┌─ THE INPUT

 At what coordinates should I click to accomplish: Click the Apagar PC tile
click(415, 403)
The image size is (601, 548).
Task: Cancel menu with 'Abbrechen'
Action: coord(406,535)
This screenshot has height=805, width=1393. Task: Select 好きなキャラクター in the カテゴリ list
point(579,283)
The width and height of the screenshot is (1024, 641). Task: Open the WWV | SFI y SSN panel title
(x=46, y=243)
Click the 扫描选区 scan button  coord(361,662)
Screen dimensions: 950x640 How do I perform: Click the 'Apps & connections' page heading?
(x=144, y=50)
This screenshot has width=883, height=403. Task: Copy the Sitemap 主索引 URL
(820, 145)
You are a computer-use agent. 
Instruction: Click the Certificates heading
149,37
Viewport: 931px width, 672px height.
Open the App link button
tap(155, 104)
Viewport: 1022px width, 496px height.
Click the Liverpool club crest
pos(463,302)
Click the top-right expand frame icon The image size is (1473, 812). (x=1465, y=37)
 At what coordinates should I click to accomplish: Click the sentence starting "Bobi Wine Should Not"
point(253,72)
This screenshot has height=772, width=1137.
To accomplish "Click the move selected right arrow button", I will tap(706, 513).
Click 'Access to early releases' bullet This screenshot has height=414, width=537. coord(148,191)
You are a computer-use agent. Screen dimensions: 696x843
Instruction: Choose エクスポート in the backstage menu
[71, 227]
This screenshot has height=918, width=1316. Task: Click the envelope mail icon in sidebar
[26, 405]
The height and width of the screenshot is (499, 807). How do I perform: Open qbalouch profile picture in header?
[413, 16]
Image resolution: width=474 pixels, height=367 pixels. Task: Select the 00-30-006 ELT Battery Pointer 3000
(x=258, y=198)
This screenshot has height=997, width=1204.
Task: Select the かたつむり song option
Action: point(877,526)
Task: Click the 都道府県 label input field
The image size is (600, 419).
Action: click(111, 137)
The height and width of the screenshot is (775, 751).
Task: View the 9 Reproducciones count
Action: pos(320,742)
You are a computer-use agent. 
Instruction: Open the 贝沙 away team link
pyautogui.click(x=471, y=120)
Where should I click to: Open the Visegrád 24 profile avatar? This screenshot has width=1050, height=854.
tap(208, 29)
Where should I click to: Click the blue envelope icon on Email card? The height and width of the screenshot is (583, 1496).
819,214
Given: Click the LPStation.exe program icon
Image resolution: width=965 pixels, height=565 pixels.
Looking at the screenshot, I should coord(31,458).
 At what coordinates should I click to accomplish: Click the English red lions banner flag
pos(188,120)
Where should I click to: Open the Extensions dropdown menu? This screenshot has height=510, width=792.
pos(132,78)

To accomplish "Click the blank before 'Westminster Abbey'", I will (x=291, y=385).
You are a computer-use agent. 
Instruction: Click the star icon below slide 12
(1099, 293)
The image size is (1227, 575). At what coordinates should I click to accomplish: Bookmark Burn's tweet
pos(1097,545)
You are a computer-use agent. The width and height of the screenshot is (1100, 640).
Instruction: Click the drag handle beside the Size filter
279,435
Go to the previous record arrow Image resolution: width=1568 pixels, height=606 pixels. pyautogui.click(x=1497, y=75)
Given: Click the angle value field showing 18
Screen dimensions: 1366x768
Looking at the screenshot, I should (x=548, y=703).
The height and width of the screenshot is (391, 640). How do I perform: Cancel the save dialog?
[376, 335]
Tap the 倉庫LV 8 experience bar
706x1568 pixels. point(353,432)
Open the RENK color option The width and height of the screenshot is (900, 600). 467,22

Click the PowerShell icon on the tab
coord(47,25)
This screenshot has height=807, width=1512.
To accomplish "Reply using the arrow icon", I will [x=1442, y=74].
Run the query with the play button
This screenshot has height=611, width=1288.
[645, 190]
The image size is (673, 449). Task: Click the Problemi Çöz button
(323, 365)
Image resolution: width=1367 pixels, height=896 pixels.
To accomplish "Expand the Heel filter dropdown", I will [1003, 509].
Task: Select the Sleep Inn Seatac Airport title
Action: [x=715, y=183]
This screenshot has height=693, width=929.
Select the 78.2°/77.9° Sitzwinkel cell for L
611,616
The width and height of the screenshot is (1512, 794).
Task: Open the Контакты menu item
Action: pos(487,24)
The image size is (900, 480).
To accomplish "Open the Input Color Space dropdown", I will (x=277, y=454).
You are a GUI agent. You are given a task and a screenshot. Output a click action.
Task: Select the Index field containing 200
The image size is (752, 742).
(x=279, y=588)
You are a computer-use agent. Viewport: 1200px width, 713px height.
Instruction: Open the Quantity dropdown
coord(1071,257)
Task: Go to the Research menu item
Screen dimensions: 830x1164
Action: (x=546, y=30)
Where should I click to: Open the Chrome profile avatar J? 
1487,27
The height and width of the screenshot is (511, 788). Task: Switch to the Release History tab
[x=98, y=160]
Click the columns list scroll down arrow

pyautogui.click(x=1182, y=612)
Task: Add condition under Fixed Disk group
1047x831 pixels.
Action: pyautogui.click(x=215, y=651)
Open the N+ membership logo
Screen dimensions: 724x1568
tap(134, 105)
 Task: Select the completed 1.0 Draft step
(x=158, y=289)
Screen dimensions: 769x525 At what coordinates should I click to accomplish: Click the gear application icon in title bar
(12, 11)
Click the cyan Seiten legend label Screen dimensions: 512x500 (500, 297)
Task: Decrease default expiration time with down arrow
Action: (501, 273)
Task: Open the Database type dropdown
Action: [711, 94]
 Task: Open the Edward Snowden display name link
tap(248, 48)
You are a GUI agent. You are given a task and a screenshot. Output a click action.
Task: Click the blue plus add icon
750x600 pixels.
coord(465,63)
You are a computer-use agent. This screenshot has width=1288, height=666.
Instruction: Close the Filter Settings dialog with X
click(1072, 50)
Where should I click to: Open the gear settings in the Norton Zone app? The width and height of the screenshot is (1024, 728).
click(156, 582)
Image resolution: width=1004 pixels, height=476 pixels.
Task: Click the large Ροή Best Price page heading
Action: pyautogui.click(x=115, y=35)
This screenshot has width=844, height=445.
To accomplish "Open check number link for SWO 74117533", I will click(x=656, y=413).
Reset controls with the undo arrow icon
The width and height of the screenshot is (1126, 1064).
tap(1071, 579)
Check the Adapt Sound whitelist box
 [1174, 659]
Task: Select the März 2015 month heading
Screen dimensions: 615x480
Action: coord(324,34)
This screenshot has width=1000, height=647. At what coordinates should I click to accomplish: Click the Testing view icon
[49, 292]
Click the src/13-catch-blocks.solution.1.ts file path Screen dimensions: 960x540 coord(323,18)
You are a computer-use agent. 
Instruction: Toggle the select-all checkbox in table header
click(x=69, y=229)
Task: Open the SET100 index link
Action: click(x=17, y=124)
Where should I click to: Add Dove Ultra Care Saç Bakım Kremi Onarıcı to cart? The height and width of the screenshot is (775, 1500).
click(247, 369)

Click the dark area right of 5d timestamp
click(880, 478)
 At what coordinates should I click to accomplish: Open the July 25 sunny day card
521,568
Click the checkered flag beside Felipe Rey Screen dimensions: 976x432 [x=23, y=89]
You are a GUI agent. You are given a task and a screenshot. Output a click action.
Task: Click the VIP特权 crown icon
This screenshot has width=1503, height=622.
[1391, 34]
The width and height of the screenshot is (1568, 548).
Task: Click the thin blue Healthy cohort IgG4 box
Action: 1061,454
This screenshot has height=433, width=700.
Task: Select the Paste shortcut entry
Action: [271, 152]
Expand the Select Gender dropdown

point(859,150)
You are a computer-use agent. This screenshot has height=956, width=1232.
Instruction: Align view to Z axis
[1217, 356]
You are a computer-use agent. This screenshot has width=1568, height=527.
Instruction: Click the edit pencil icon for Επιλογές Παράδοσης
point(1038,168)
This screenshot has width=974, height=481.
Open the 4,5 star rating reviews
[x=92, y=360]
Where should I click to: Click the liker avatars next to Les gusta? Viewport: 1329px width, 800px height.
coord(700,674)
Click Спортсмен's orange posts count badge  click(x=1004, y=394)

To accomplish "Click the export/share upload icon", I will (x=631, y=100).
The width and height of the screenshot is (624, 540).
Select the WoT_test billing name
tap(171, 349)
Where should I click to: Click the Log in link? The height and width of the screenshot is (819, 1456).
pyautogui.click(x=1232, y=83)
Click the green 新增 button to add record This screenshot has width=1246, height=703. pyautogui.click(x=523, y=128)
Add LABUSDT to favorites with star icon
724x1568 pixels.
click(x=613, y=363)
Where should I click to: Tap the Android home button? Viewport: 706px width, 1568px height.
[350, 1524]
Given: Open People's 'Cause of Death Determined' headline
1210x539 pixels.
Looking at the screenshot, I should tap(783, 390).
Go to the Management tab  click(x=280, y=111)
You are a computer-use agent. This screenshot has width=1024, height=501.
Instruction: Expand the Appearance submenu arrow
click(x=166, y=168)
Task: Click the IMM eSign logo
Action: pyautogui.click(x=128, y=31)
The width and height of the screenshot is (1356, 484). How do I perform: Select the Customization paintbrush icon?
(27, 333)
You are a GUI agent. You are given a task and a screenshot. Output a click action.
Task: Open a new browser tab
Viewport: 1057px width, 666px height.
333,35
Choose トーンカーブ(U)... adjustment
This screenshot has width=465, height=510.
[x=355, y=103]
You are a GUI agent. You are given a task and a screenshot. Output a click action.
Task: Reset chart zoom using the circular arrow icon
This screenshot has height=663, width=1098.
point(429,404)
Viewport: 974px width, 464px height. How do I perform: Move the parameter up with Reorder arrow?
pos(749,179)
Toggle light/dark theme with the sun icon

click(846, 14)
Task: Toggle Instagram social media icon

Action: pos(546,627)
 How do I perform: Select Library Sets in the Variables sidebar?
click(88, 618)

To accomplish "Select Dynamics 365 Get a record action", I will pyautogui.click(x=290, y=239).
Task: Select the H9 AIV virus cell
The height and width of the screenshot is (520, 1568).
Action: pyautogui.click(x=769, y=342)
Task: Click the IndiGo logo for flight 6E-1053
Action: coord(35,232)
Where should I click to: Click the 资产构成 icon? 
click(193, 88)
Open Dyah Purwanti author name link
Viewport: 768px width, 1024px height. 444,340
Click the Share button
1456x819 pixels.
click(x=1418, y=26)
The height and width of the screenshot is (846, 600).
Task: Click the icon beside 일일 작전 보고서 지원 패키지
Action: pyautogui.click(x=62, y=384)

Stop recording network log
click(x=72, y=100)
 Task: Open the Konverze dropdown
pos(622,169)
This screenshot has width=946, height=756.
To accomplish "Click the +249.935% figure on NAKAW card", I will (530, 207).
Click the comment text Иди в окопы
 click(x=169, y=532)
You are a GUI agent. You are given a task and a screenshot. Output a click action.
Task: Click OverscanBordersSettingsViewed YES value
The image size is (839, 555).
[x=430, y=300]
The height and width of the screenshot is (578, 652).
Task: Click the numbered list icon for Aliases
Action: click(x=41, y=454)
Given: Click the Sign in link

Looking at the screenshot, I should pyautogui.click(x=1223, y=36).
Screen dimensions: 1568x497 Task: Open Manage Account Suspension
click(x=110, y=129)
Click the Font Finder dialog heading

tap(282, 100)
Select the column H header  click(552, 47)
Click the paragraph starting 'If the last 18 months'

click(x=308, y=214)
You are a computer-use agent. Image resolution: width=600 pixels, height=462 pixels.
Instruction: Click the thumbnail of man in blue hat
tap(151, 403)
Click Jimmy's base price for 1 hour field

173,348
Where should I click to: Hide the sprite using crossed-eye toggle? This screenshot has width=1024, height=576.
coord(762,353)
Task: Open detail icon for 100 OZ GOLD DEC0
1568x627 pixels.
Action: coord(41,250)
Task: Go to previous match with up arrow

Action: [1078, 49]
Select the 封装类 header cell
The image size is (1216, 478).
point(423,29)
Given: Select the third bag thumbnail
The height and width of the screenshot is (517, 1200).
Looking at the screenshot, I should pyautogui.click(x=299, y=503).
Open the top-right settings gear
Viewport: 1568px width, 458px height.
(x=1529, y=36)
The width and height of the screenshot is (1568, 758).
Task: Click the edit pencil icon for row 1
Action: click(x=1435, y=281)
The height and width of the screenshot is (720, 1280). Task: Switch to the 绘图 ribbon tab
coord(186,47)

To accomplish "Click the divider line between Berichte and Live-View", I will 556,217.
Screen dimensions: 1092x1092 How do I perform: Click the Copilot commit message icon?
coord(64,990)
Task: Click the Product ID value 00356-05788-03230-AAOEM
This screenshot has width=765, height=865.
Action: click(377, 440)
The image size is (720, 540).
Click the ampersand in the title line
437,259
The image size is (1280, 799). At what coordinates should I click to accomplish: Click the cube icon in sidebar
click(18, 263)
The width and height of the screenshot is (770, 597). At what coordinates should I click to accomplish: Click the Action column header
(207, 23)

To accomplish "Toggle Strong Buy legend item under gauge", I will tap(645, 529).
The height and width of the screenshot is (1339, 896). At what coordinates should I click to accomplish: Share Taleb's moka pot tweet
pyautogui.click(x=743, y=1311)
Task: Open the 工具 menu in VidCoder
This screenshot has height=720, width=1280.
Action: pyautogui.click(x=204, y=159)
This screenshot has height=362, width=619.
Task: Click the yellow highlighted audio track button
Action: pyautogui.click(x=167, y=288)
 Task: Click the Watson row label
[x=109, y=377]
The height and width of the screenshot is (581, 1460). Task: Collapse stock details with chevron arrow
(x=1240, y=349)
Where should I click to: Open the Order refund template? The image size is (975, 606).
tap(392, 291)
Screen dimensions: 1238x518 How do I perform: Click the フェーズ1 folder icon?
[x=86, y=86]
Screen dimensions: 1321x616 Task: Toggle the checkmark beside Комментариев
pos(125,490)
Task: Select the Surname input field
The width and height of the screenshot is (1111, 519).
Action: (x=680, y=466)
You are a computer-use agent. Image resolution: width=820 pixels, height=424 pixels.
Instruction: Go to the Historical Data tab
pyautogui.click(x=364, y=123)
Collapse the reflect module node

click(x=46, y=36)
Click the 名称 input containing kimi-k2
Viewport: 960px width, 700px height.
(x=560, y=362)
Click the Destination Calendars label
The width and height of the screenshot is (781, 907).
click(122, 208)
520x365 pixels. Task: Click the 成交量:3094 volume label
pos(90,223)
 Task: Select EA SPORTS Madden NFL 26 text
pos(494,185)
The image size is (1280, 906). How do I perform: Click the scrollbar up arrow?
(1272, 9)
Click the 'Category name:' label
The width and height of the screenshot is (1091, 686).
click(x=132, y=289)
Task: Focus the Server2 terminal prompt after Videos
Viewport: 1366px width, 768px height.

└─

> **WORK TO COMPLETE**
Look for the string "under" in the entries above. Copy every line that has it.

> **RESPONSE AREA**
Task: Add condition under Fixed Disk group
To accomplish "Toggle Strong Buy legend item under gauge", I will tap(645, 529).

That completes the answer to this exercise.